On Monday afternoon the Centre held a ribbon-cutting ceremony to celebrate the creation of the Women’s Business Centre, which will help fund training, business development resources, and programs for women entrepreneurs. The key to its creation was a $755,000 federal Small Business Administration grant procured by Tampa Democratic Congresswoman Kathy Castor.
“While women own nearly one-third of all firms, and the start rate of firms greatly outpaces that of men, the market share for revenues has not kept up, ” Castor said her remarks to approximately 100 people or so who gathered on the unseasonably warm day for the grand opening. “I believe that entrepreneurship is a pathway to pay equity,” the Congresswomen said, adding that women are only paid 78 percent of what men are paid, “and that’s not acceptable.”
The desire to add a business element to the Women’s Centre germinated two years ago, says executive director Ann W. Madden, “to meet the needs of an increasing amount of women in our community who were looking for training and resources, so they could start their own businesses.” Florida is fourth in the nation in the number of women-owned businesses.
There are approximately 100 Women Business Centers (WBC’s) nationally around the country, all designed to assist women in starting and growing small businesses. WBCs seek to “level the playing field” for women entrepreneurs, who still face unique obstacles in the business world.
The event also was a way for Hillsborough County women politicians to give homage to a pioneer like Davis, the first female to win elected office from Hillsborough County to serve in Tallahassee. She sponsored the first legislation for displaced homemakers and spouse abuse centers, as well as the first sexual harassment law. She personally funded a study of equity in state employment.

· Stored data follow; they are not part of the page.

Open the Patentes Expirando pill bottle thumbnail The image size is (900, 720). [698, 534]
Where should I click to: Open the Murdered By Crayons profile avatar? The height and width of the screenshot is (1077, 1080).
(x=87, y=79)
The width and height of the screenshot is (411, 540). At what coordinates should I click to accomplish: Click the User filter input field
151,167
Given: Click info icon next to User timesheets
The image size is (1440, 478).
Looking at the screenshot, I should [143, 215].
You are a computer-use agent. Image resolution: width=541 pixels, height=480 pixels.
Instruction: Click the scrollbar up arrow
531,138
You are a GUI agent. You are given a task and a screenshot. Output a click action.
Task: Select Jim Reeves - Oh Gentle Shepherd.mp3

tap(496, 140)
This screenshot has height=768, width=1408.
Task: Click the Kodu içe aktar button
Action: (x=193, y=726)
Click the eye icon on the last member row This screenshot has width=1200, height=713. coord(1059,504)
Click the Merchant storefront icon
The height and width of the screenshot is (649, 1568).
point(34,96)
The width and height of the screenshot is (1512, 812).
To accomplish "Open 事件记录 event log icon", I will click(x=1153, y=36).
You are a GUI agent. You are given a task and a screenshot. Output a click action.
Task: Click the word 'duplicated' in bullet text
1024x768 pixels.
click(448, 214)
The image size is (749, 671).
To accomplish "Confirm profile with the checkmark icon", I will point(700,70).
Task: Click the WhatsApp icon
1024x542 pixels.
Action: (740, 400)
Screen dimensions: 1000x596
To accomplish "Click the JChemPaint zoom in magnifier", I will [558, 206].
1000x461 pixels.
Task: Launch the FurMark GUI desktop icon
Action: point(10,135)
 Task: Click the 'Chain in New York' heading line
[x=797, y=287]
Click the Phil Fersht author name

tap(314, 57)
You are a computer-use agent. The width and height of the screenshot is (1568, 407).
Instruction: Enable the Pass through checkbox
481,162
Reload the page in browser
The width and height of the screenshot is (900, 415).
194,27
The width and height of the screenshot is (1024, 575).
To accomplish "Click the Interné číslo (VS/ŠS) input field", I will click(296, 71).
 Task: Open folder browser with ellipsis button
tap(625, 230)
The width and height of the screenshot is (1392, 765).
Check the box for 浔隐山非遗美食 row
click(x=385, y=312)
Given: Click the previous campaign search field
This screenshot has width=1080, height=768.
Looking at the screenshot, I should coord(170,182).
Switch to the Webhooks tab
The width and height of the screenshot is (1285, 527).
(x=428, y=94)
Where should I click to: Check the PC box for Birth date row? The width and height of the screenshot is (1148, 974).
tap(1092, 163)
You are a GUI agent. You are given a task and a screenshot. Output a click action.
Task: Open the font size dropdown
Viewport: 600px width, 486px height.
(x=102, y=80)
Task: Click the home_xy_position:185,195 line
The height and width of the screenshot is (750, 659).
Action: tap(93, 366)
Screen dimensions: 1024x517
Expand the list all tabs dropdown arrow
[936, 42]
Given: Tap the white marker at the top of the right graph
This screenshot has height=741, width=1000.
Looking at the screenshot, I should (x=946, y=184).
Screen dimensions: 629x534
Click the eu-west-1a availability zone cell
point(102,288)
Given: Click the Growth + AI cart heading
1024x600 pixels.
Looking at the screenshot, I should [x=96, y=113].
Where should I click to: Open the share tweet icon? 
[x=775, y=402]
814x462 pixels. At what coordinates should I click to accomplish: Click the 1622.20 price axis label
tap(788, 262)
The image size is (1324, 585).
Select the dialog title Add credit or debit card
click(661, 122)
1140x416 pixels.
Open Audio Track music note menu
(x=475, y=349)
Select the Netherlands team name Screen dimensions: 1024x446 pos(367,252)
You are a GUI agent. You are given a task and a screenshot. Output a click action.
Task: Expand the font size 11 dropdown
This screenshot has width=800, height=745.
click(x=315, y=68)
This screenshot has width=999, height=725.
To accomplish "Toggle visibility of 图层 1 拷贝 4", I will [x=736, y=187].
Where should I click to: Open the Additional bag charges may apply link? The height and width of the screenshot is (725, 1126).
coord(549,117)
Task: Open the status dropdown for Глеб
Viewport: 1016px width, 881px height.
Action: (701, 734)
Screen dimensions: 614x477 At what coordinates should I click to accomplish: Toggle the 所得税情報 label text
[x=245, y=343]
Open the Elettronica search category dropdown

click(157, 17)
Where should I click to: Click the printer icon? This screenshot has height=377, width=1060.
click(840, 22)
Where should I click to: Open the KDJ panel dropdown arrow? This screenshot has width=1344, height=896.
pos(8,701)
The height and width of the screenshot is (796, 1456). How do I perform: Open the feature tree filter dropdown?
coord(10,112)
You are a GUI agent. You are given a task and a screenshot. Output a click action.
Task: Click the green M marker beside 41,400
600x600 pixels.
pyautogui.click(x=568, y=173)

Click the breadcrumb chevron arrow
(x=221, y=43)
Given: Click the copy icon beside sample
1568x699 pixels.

“She was one of the most effective, powerful women leaders in the Florida Legislature,” said Hillsborough County Commissioner Chair Sandy Murman, about Davis, who had her political career ended when she lost to a freshman lawmaker from St. Petersburg in the Senate District that encompasses both Pinellas and South Tampa. A guy by the name of Charlie Crist.
Gordon Davis, the successful South Tampa restauranteur and son of Helen Gordon Davis, was the last speaker on the program. He told the audience that his mother is currently in the “last stages” of a rewarding life, and is receiving guests and friends who are paying their last respects to her. He then read from a note written by Ms. Davis.
“In 1974 when I first arranged to purchase this mansion that is now the Women’s Centre, women were wearing buttons that we’re saying ’59 cents for every 1 dollar a man makes’. In 1990 after all the strikes, struggles and bra-burnings, they finally increased wages to 77 cents for every dollar a man makes for doing the same job. Today due to the gaining awareness of inequality, it is now 82 cents for every dollar. My hope with the advent of this Business Centre, women will be better trained to compete in the work place and earn wages at the same rate as their male counterparts. 48 million live in poverty in the U.S., 26 million of them are women, most of them are supporting families on their own. We ned more centers to exist in the struggle for impoverished women to get ahead. Founding the Women’s Centre has been one of my proudest accomplishements, and the present administration has helped create a much better world for women in this community.”
Helen Gordon Davis’ name lives on even in current legislation.
Tampa’s Athena Joyner was recently selected to become the Senate Democratic leader in 2015. She announced that her first bill she would file is the Helen Gordon Davis Fair Pay Protection Act, that would help ensure women get equal pay for equal work, in line with the U.S. Equal Pay Act of 1963.
“Women have entered the workforce in record numbers over the past 50 years, yet … many women continue to earn significantly lower pay than men for equal work,” Joyner says of the bill, adding that “in many instances, the pay disparities are the result of continued intentional discrimination against women.”
The bill would add responsibilities to the state’s Department of Economic Opportunity, including “collecting and making publicly available information about women’s pay” and making sure the state’s vendors comply with fair pay provisions.